PROBLEM TO SOLVE – Every line from the one with "Task: Switch to English via the En icon" through the end of the material below, both ends included, should be transcribed exactly, without pictures.

ENTRIES SUPPLIED –
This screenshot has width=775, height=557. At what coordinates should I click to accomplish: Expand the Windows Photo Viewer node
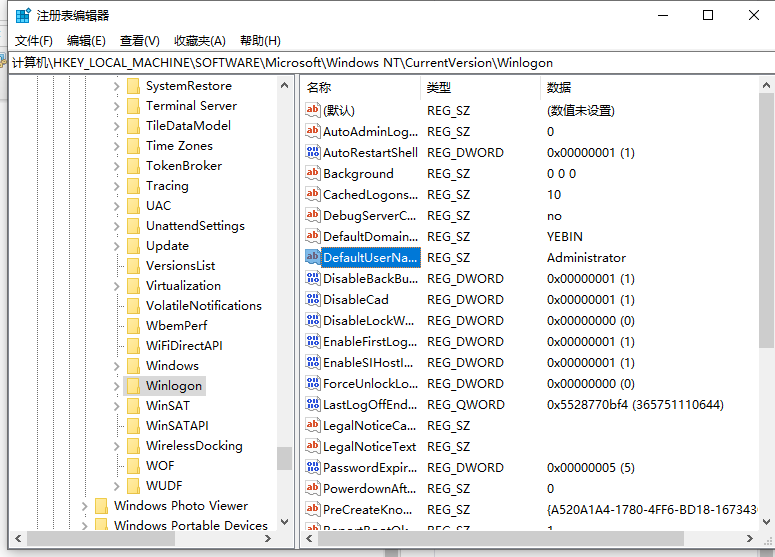[84, 506]
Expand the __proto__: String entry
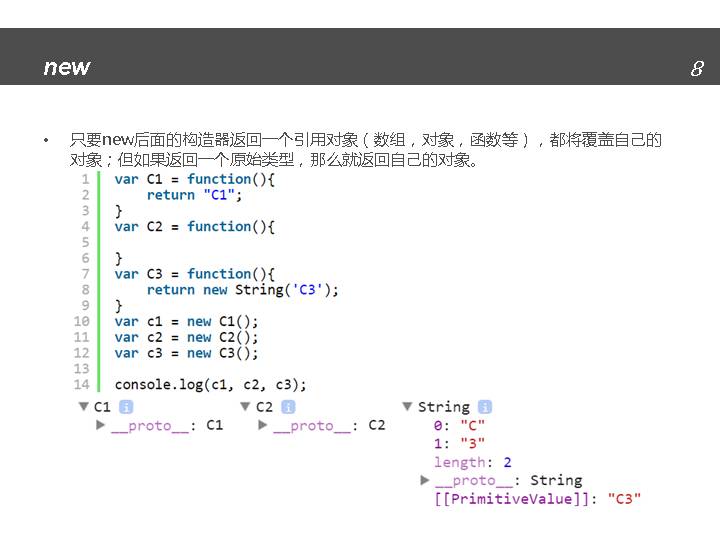The width and height of the screenshot is (720, 540). pyautogui.click(x=425, y=481)
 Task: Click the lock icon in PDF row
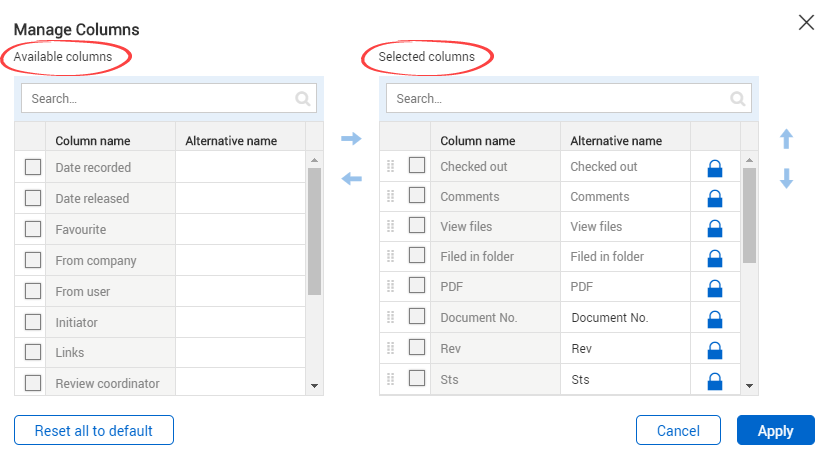(x=714, y=288)
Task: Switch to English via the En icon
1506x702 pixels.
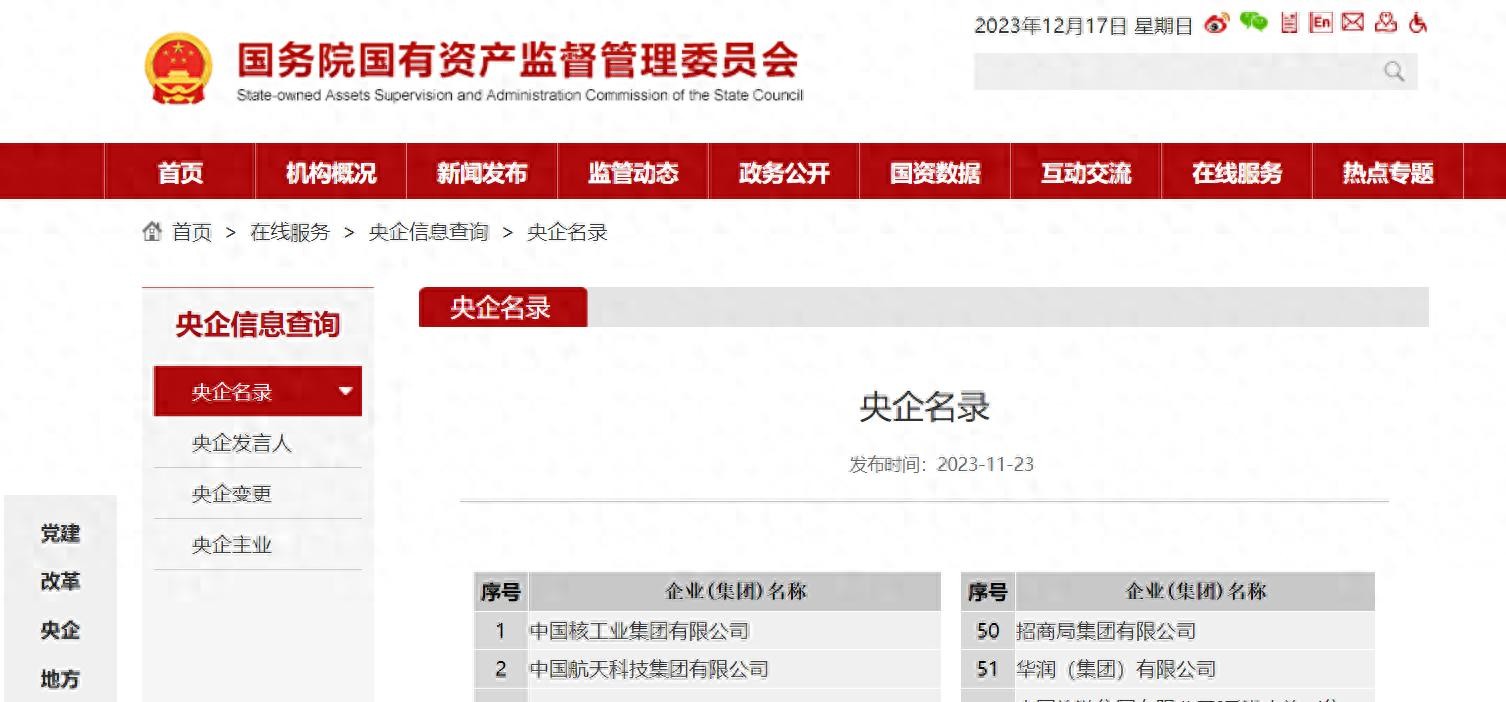Action: coord(1321,23)
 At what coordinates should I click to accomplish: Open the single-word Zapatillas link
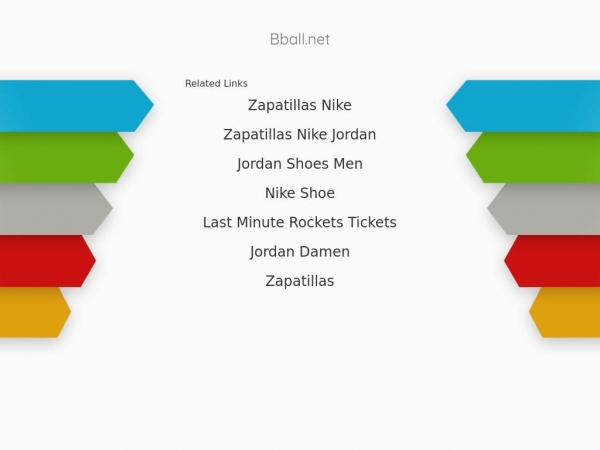click(x=300, y=281)
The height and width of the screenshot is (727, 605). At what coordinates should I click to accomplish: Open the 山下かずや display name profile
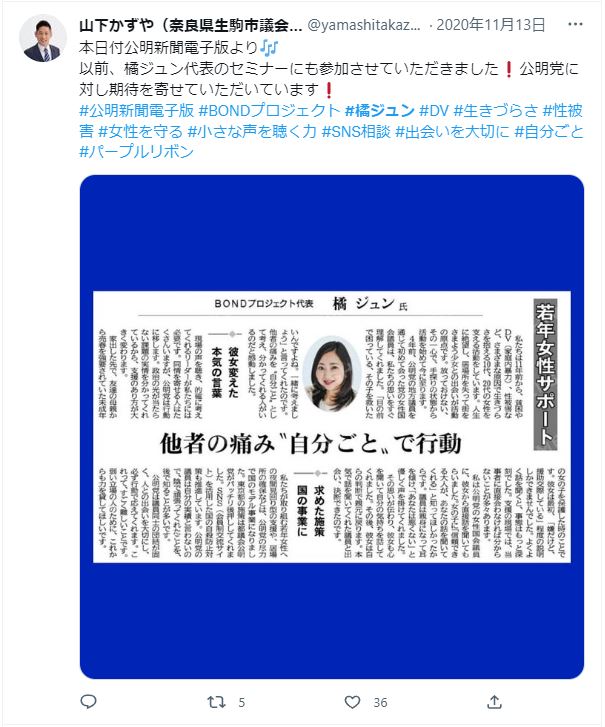[x=191, y=25]
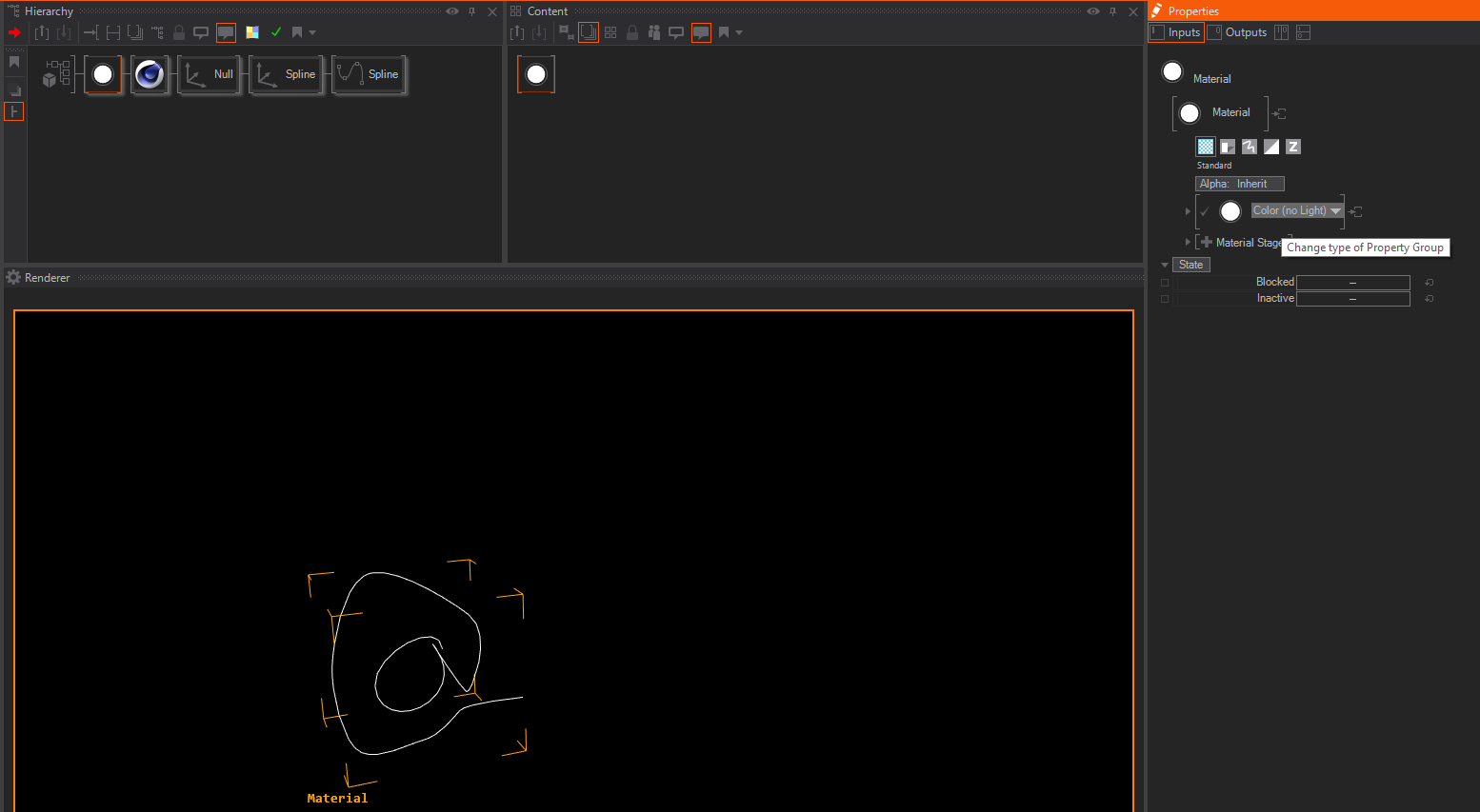Toggle the Hierarchy panel eye icon

[452, 11]
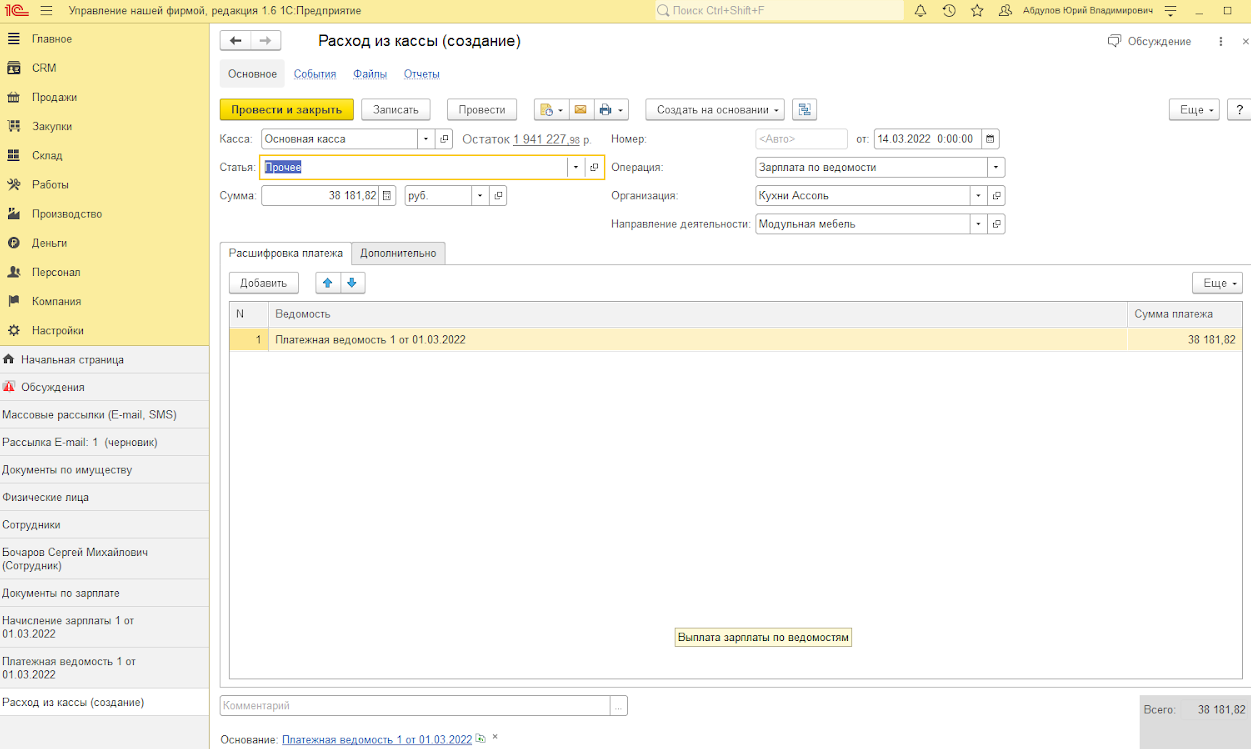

WRITTEN ANSWER –
Task: Switch to English via the En icon
1506x702 pixels.
Action: coord(1321,23)
 At what coordinates should I click to accomplish: Open the single-word Zapatillas link
click(x=300, y=281)
The height and width of the screenshot is (727, 605). At what coordinates should I click to accomplish: Open the 山下かずや display name profile
[x=191, y=25]
Toggle the Hierarchy panel eye icon

[452, 11]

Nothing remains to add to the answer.